俺は招待した側として初めに名乗る。横に控える光秀も同時に紹介した。


「浅井新九郎長政にございます。こちらは赤尾孫三郎清綱 」


続いて長政が名乗る。浅井家の重臣・赤尾清綱は顎髭が濃く武骨な武将という印象であった。


「蒲生下野守定秀と子の権太郎賢秀にござる。失礼だが浅井殿、貴殿は六角との手切れを示すため改名されたのかな?」


そして最後に蒲生が名乗り、長政にも会釈をしつつ改名の意図について問うた。


「ええ、そうにございまする」


長政と定秀はこの場が初対面だ。長政からは固さが見えるが、定秀は反対にこの場に相応しく無いほどに落ち着いた声であった。



「そうか。賢秀よ、お主もいつまでも『賢』の字を名乗っているわけにはいかぬ。城に帰ったら改名せよ」


「賢」という字は賢政と同じく六角義賢からの偏諱である。六角家が滅亡を迎え独立した今、その名前を名乗る意味はない。


「承知致しました」


賢秀もそれを察したようで反対することなく首肯した。


俺は賢秀とは初対面である。だが、二人のやりとりを見ると定秀が実権を握っているようだ。ただ、定秀はもう齢五十を軽く超えているだろう。家督は賢秀が継いでいるのかもしれない。この時代、父親が実権を握ったままというのも珍しい話ではない。俺はさして気に留めることも無く、浅井と蒲生が話を終えたところで口を開いた。


「本日、ご両家にご足労いただいたのは、文にも書いた通り今後の三家の同盟締結と、先の戦によって六角が滅んだ後の近江の仕置きについて話し合いたいと考えたからにございます」


俺がこの会談に二家を招いたのは、蒲生、浅井と相互で同盟を組むためというのと、六角の滅亡によってバラバラになった近江の仕置きを話し合うためだ。ここで争えばいらぬ恨みを買う恐れもある。


「ふむ。三家同盟か。蒲生としては異存ござらぬ」


「浅井も異存ございませぬ」


定秀は相槌を打ってすぐに同意し、長政も少し話し込んだ後賛意を示した。


俺は二人の反応に頷き、続けて話し始める。


「つきましては、まず三家同盟は今後10年の不戦と相互不可侵を内容としたいのですが、如何でしょうか?」


「それで宜しいかと」


「問題ござらぬ」


両家は直ぐに同意する。こうして今、この時から三家同盟が相成った。


「もう一つ、今後の近江は六角の支配から解放された旧六角家臣や国人たちが群雄割拠し、三好の侵攻も危ぶまれて混沌とした状況に陥ることは間違いないでしょう。我々三家は同盟が成った今、無益な争いを避けるためにも、あらかじめ近江国内での境界線を定めるべきかと存じまする」


三家が領地を巡って争いを起こさぬよう、予め攻める範囲を決めておくというわけだ。


「私もそれが良いかと存じます」


定秀は二度首肯し、長政も同意した。


「では、我が寺倉は北は米原の坂田郡南部と東部の伊吹山麓一帯、南は神崎郡までを所望致します」


俺は間髪入れず自分の提案を提示した。


「それだけでよろしいのか?随分と控え目だ 」


定秀は目を細めた。一番の殊勲を得た寺倉が予想よりも控え目な提案をしたことに拍子抜けしたのだろう。俺のことだから強気な要求をしてくるに違いない。そう考えていたのだろう。

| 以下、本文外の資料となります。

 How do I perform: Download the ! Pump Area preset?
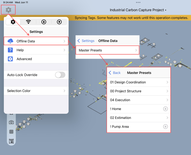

「我らは六角承禎を討ち取ったとはいえ、1000の兵しか出しておりませんので、分不相応な要求は控えるべきと心得ております故」


戦の結果を知っていた俺だからこうして大将の六角承禎を討ち取ることができたわけで、それがなければこの場に参加することもできないほどの功しか得られなかっただろう。こうして承禎の首を取れたからこそ、この会談で主導権と一番の発言力を得ているのだ。


それに、蒲生と浅井は同盟を組んだといえど寺倉よりも格上だ。蒲生は11万石で浅井は12万石なのに比べると、寺倉は佐和山城と肥田城の増加分を加えても8万石。ここで強欲さを出したところで心証を損ねるだけだろう。


野良田の際に浅井へと寝返った高野瀬秀隆は浅井の了承を得て寺倉への従属を申し出てきた。肥田城は愛知郡にあるため、寺倉に鞍替えして臣従するか、領地替えして浅井に臣従するかを選ぶ必要があったのだ。だが、先祖代々の土地である場所を離れることを選ぶことはなく、結果寺倉に臣従することを選んだというわけだ。高野瀬秀隆は一旦領地を召し上げ、新たに寺倉の家臣として知行を与えることとした。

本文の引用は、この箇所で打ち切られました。